Interestingly, though, Kid British stick closer to the joyful, everyman brand of ska we’d usually associate with Madness, rather than the politically-driven, epoch-making comments on a down-at-heel society tack The Specials themselves took. This is most blatant on single ”Our House Is Dadless” – sampling, with great, unflinching audacity, Madness’ own ”Our House” – a song that sits pretty high up in the annals of great British pop music.
And in sampling ”Our House”, Kid British have set the bar unbelievably high – so it’s no surprise when the rest of It Was This Or Football fails to match the catchy, timeless pop of their genre’s leading lights – especially when, even on ”Our House Is Dadless” itself, all they appear to bring to the table is cringing, obvious lines like ”Our houses are dadless/no wonder our houses are Madness.”
They have a go at it though – and, as a matter of fact, you’ll actually find it hard to dislike the bulk of It Was This Or Football, from ”Sunny Days” and ”Rum Boys”, with their elated choruses and string-tinged ska-pop bounce, to the 90s Britpop-apeing sounds that make up ”She Will Leave”, or the sweet ”Gorgeous”, with a brass arrangement that calls to mind The Beatles’ ”Penny Lane”.
When they keep the tempo up Kid British are at their best; it’s when they slow things down to a sun-kissed reggae pace that things can get a bit hit or miss. Things venture dangerously into mid-period UB40 territory on the carefree ”Gonna Be Alright”; ”Cosmopolitan”, however, sounds like a distant relation to Madness’ ode to London, ”Day On The Town”. This is a good thing.

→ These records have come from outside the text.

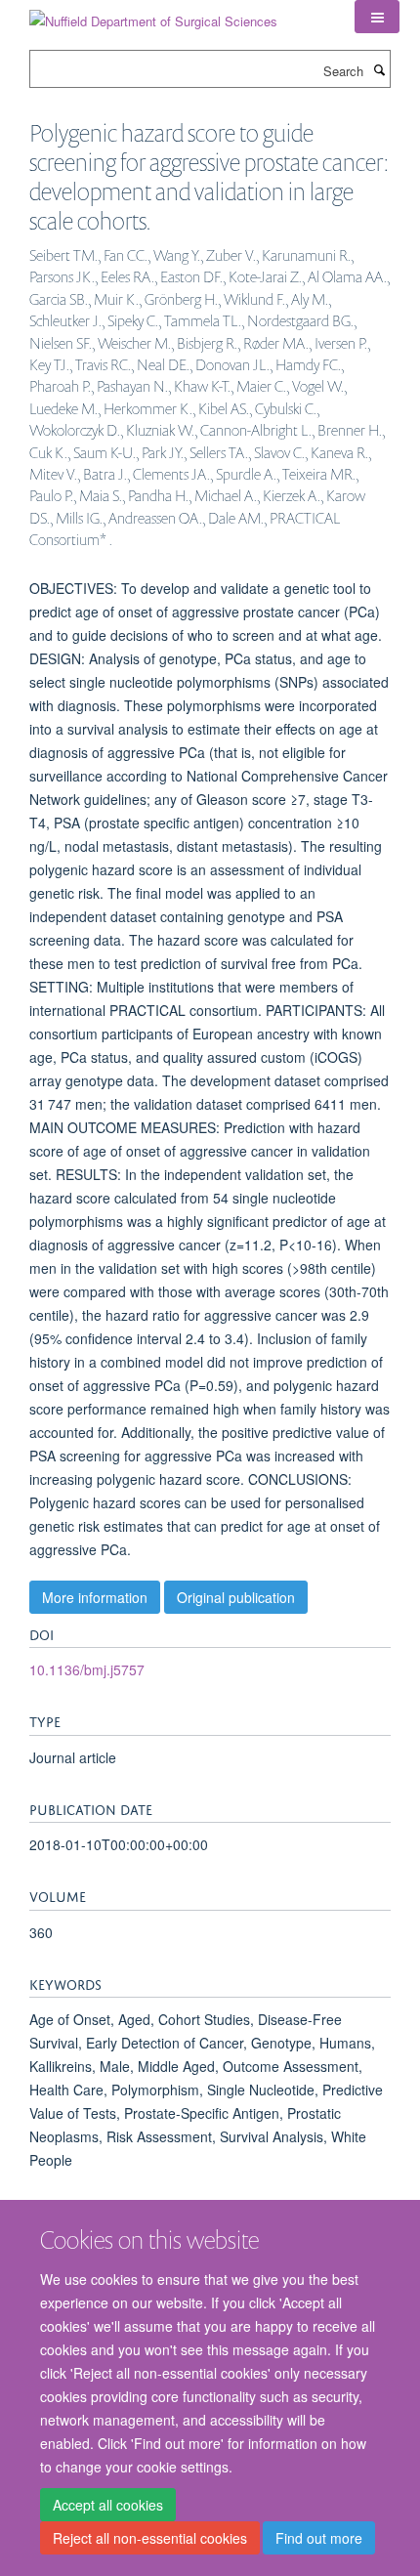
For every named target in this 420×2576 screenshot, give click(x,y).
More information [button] (94, 1597)
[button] (377, 16)
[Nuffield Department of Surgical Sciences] (153, 14)
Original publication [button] (236, 1597)
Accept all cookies (108, 2504)
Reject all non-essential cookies (150, 2538)
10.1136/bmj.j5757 (87, 1669)
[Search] (379, 69)
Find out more (318, 2538)
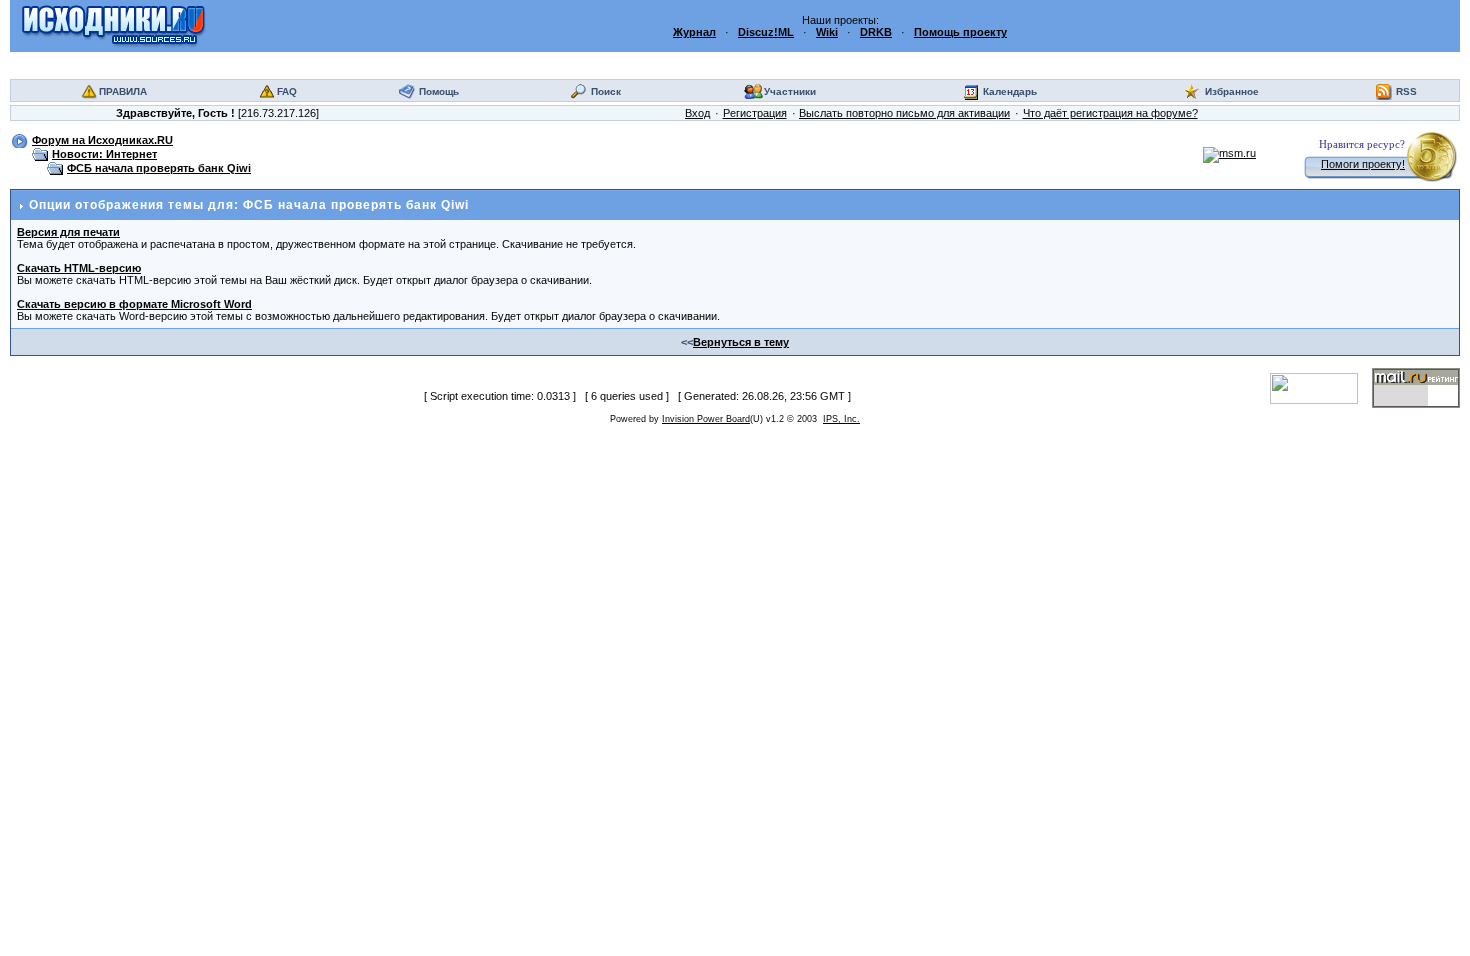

That aside, though, apart from a couple of throwaway tracks in ”Drive Thru” and ”Delivery Man” (the latter really is as drab as its title suggests) It Was This Or Football is a promising debut – and in its undeniable British-ness (from its title and the fact that the album was released in two parts, simulating the two halves of a football match, to its ever-present debt to Madness) it may just be the spark needed for the next, significant UK-based ska revival – exactly thirty years after the last one. Carrying the baton? We’re not quite sure about that yet – but it appears to be an interesting race they’re running so far.